## Begin Excerpt provided
The following is an article from Catholic News Agency, more or less written by Cardinal Stafford on the effects of the dissent around the encyclical on the brotherhood of priests in Baltimore.
Priests still suffering from effects of Humanae Vitae dissenters, Vatican cardinal says
Cardinal James Francis Stafford
Cardinal James Francis Stafford
The recounting of the events of 1968 by Cardinal Stafford-who was the Archbishop of Baltimore at the time of the encyclical’s release-is eloquent, laced with scriptural allusions and the insights of a scholar. He set out to peer into the summer of 1968, “a record of God’s hottest hour,” as he dubs it, at the request of L’Osservatore Romano and has made his submission available to CNA.
{This statement is completely wrong. Cardinal Stafford was conscecrated as an auxilliary bishop in Baltimore in 1976. He was subsequently appointed as the Archbishop of Denver. I hate using CNA for a source. Their writers are awful.}
This “is not an easy or welcome task. But since it may help some followers of Jesus to live what Pope Paul VI called a more ‘disciplined’ life (HV 21), I will explore that event,” the cardinal writes.
## End Excerpt provided
(Written exercise A): Rewrite the part of the post about Cardinal Stafford from "Priests still suffering" to "available to CNA.", putting "articulate" in place of "eloquent".
(Written exercise B): Name every church rank that the post about Cardinal Stafford mentions.
## Begin Entries provided
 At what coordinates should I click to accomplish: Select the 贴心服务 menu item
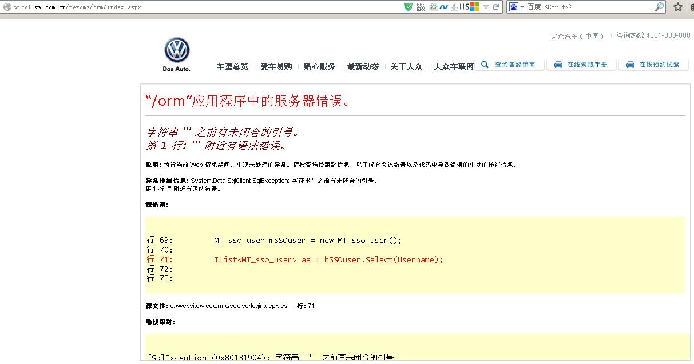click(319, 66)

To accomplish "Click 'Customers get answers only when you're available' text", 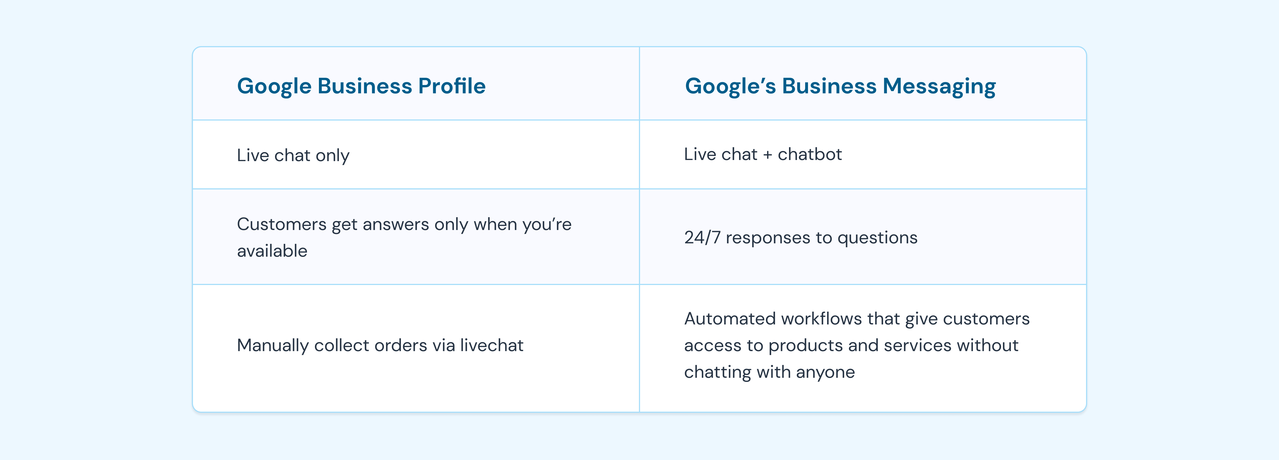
## End Entries provided
## Begin Entries provided
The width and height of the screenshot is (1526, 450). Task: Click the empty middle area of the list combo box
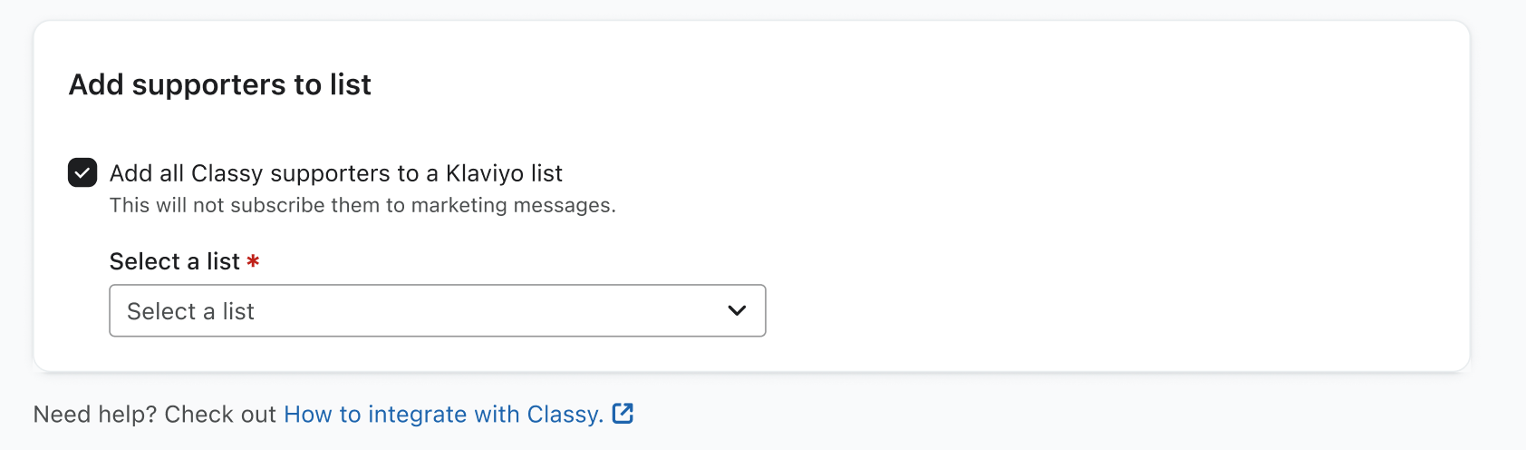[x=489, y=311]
## End Entries provided
(Full answer A):
Priests still suffering from effects of Humanae Vitae dissenters, Vatican cardinal says
Cardinal James Francis Stafford
Cardinal James Francis Stafford
The recounting of the events of 1968 by Cardinal Stafford-who was the Archbishop of Baltimore at the time of the encyclical’s release-is articulate, laced with scriptural allusions and the insights of a scholar. He set out to peer into the summer of 1968, “a record of God’s hottest hour,” as he dubs it, at the request of L’Osservatore Romano and has made his submission available to CNA.

(Full answer B): cardinal, archbishop, bishop, priest, pope